TASK OBJECTIVE: No picture belongs in the answer, which must hold exactly the lines from the one with "You are a GUI" through the final line below.

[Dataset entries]
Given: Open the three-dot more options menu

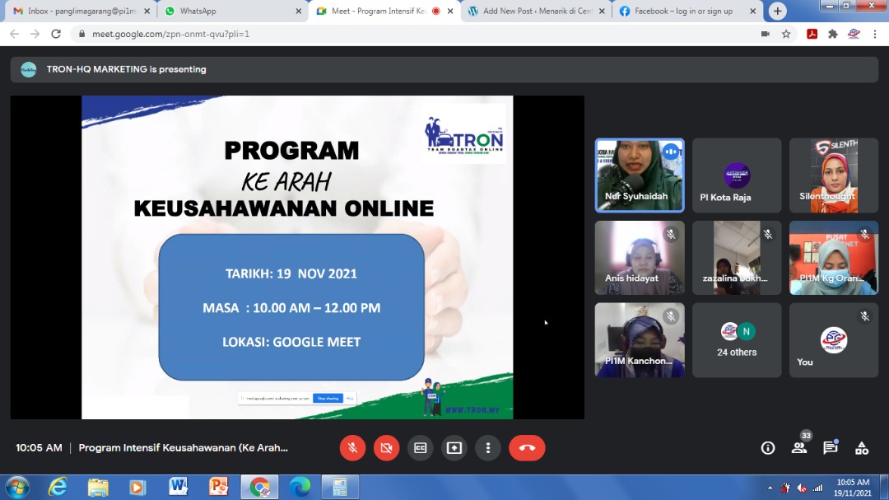Looking at the screenshot, I should (488, 448).
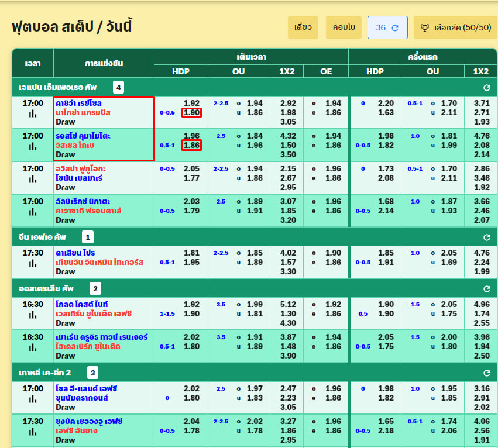Viewport: 498px width, 448px height.
Task: Refresh the Japan Emperor Cup league section
Action: (x=486, y=88)
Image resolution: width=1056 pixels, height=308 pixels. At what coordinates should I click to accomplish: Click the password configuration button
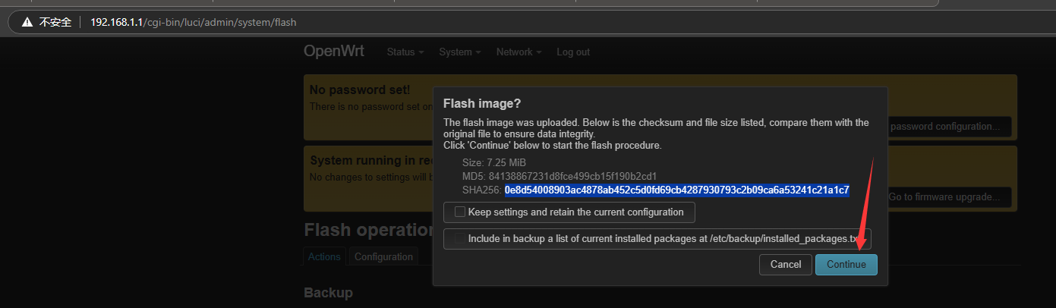[x=949, y=127]
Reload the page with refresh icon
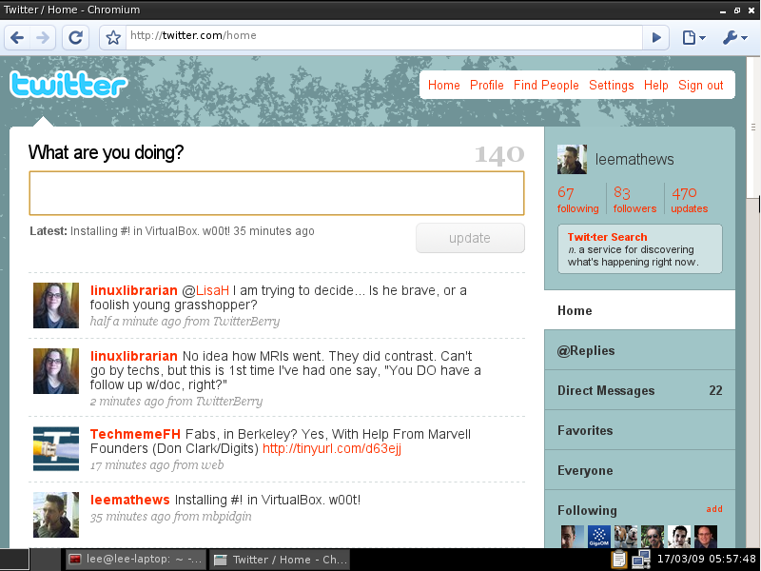The height and width of the screenshot is (571, 761). coord(76,38)
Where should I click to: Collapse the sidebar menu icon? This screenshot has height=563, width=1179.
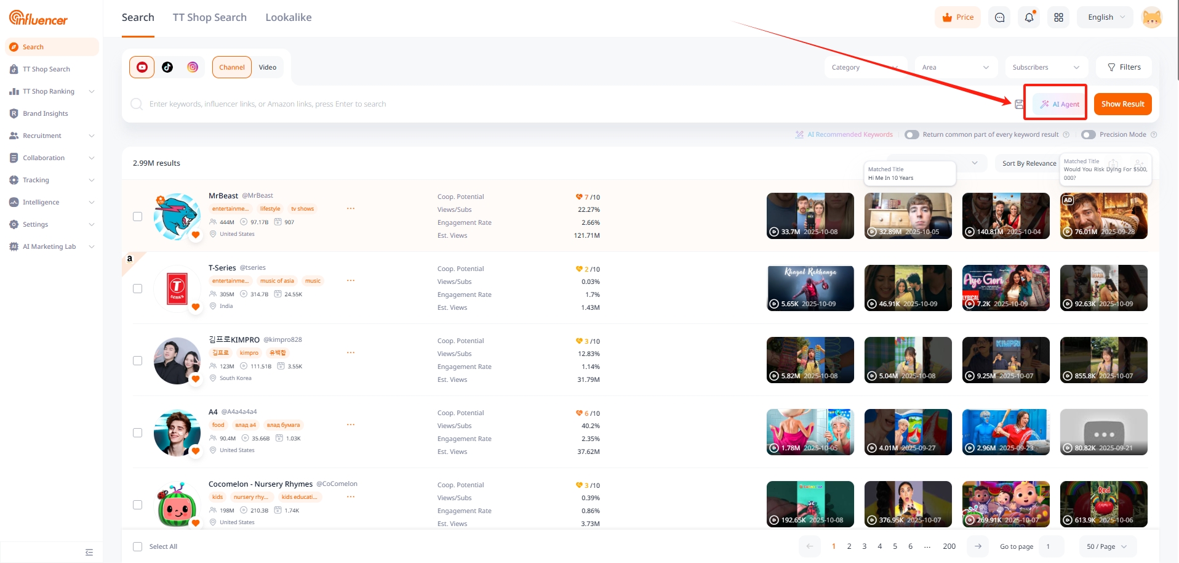[89, 552]
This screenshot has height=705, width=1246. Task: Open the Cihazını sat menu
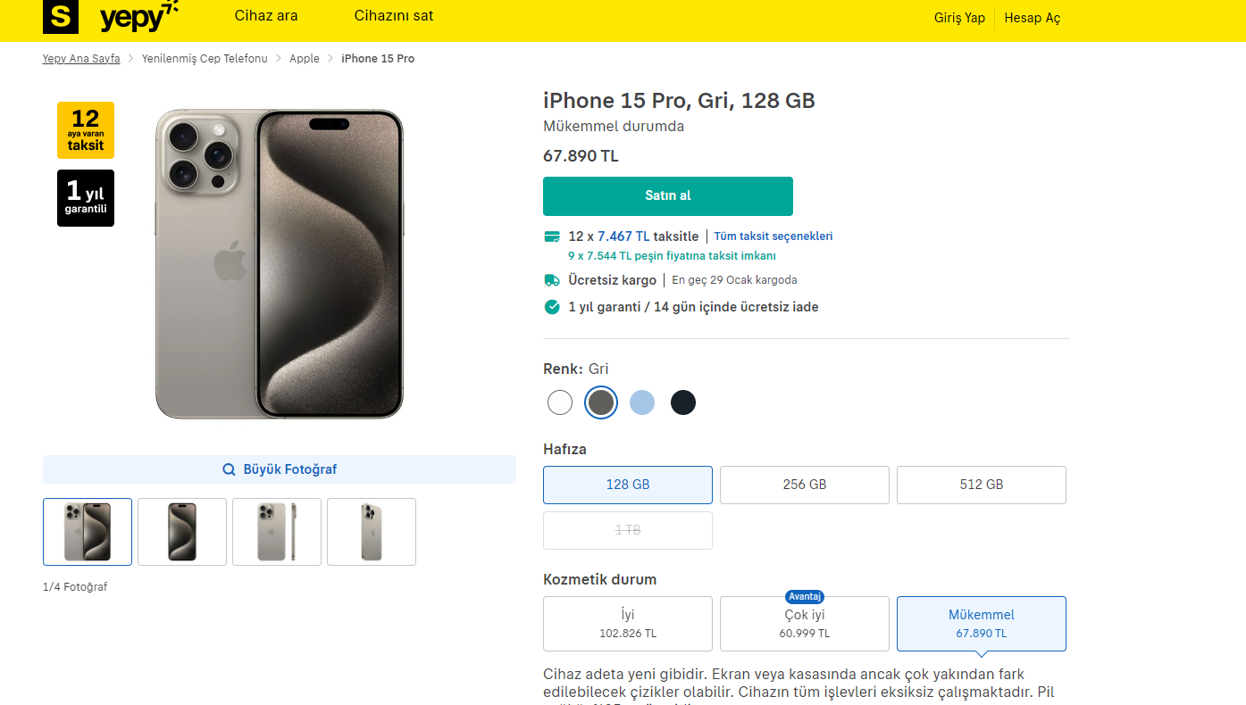click(x=394, y=16)

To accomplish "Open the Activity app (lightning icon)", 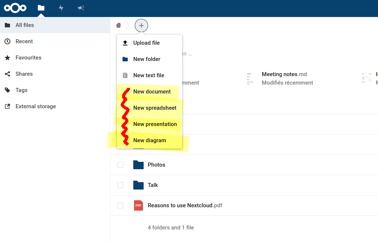I will pos(61,8).
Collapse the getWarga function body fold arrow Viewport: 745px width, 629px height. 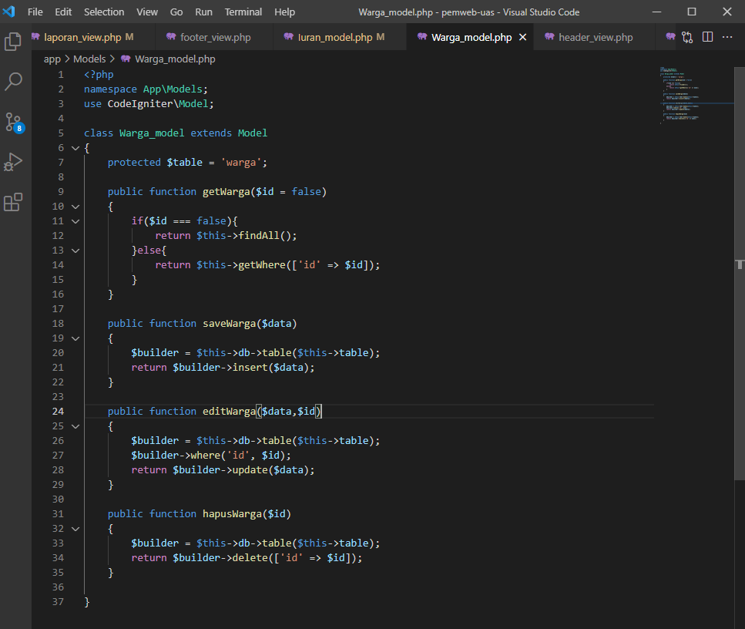pyautogui.click(x=75, y=206)
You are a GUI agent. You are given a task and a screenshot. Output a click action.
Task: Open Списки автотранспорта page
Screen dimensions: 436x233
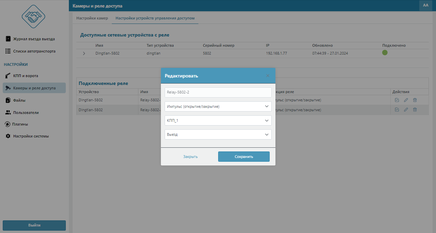click(34, 51)
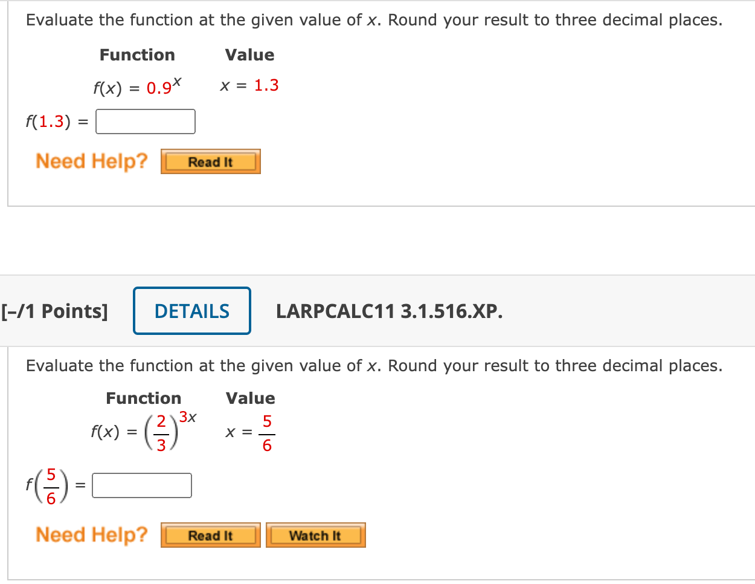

EXERCISE RESPONSE:
You are a GUI agent. You are given a task and a screenshot. Output a click action.
Task: Open Списки автотранспорта page
Screen dimensions: 436x233
click(34, 51)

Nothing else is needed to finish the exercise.